SDPlant’s 6M18 core net profit of RM221m (-64.7%) came in below expectations, accounting for only 42.8-55.8% of consensus and our estimates. Lower-than expected realised average CPO price and higher-than-expected CPO production cost were the key variances against our forecast. Key takeaways from the results briefing include (i) FFB output will continue to grow in FY19, (ii) management is hopeful to finalise its decision on Liberia operation in 3-4 months’ time, and (iii) higher fertiliser cost and minimum wage hike in Indonesia will likely drive CPO production cost higher in FY19. We lower our FY19-20 core net profit forecasts by 10.4% and 9.2% mainly to account for higher CPO production cost assumptions. Correspondingly, SOP-derived TP is lowered by 9.4% to RM3.66. Downgrade to SELL given its expensive valuation.
Below expectations. 6M18 core net profit of RM221m (-64.7%) came in below expectations, accounting for only 42.8-55.8% of consensus and our estimates. Lower than-expected realised average CPO price and higher-than-expected CPO production cost were the key variances against our forecast.
QoQ. 2Q Dec 2018 core net profit declined by 36.3% to RM129m, as a sharp improvement in downstream segment’s performance and higher FFB production were more than offset by a 12% decline in realised average CPO price (to RM1,870/mt), higher finance cost (arising from new loan drawdown for the acquisition of Markham Farming Company), and higher tax expense.
YoY. 2Q Dec 2018 core net profit declined by 77.3% to RM129m, as higher FFB production and downstream earnings were more than offset by a 29.5% decline in realised average CPO price and higher finance cost.

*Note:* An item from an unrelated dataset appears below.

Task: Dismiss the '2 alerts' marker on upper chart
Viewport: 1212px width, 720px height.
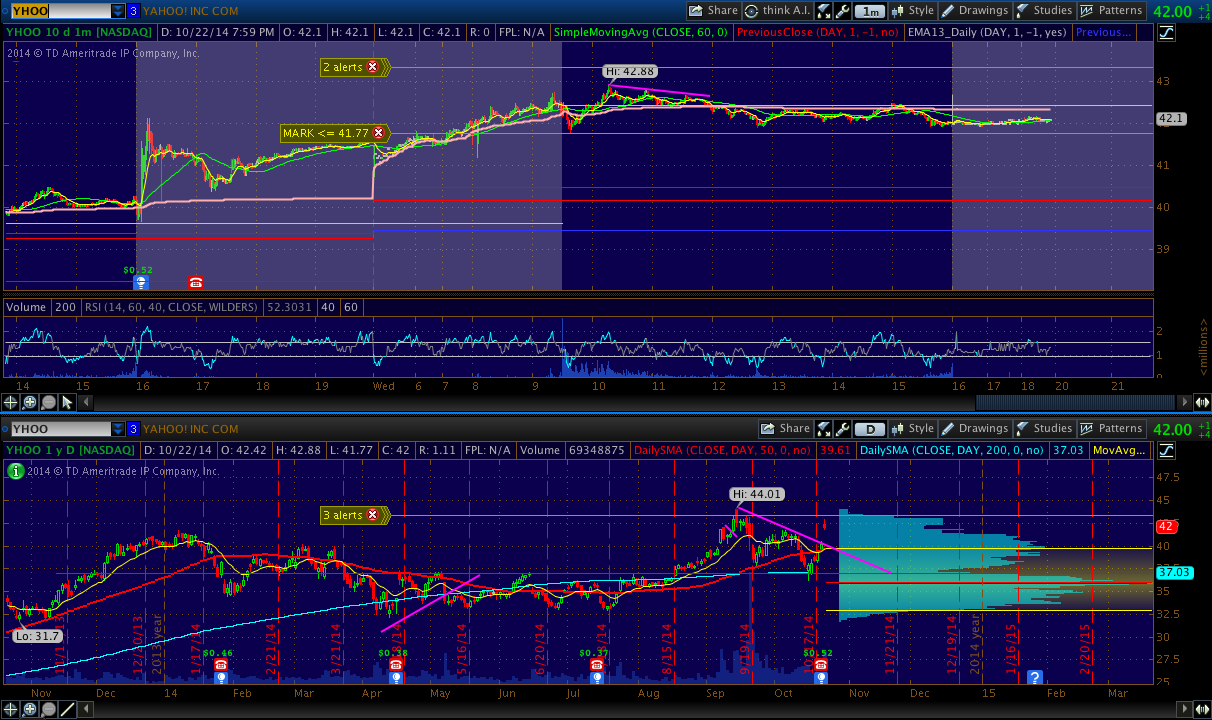Action: click(x=373, y=67)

YTD. 6M18 core net profit declined by 64.7% to RM221m, as higher FFB production and improved downstream earnings were more than offset by lower realised average CPO price (which declined by 26.1% to RM1,974/mt).
FFB output. FFB output grew by only 1.8% to 5.6m mt in 6M18, as the strong FFB output growth in Indonesia (+19.4%) and PNG (+33.2%) operations were mostly offset by a 13.9% decline in FFB output in Malaysia (as there was bumper harvest during the same period last year). Moving into FY19, management is still guiding for FFB output growth (although the magnitude was not shared), underpinned by higher FFB yield (arising from replanting efforts over the years) and increased field supervision.
No decision on Liberia operation yet. Management shared that it is still reviewing its investment in Liberia, and is hopeful to finalise its decision in 3-4 months’ time. Recall, SDPlant first revealed its intention in exiting its palm and rubber operations in Liberia in 2018, due mainly to the challenging operating environment there.
CPO production cost. SDPlant achieved a blended CPO production cost of circa RM1,600/mt in 6M18. Management hinted that production cost will trend up in FY19, as a result of higher fertiliser prices and minimum wage hike in Indonesia.
Forecast. We lower our FY19-20 core net profit forecasts by 10.4% and 9.2% mainly to account for higher CPO production cost assumptions.
Downgrade to SELL with lower TP of RM3.66. SOP-derived TP lowered by 9.4% to RM3.66 (see Figure 2) following the downward revision in our core net profit forecasts. We downgrade our rating on the stock to SELL (from Hold), as valuation has become expensive following recent share price run-up and our earnings revision. At RM5.10, SDPlant is trading at FY19-20 P/E of 50.2x and 33.6x, respectively.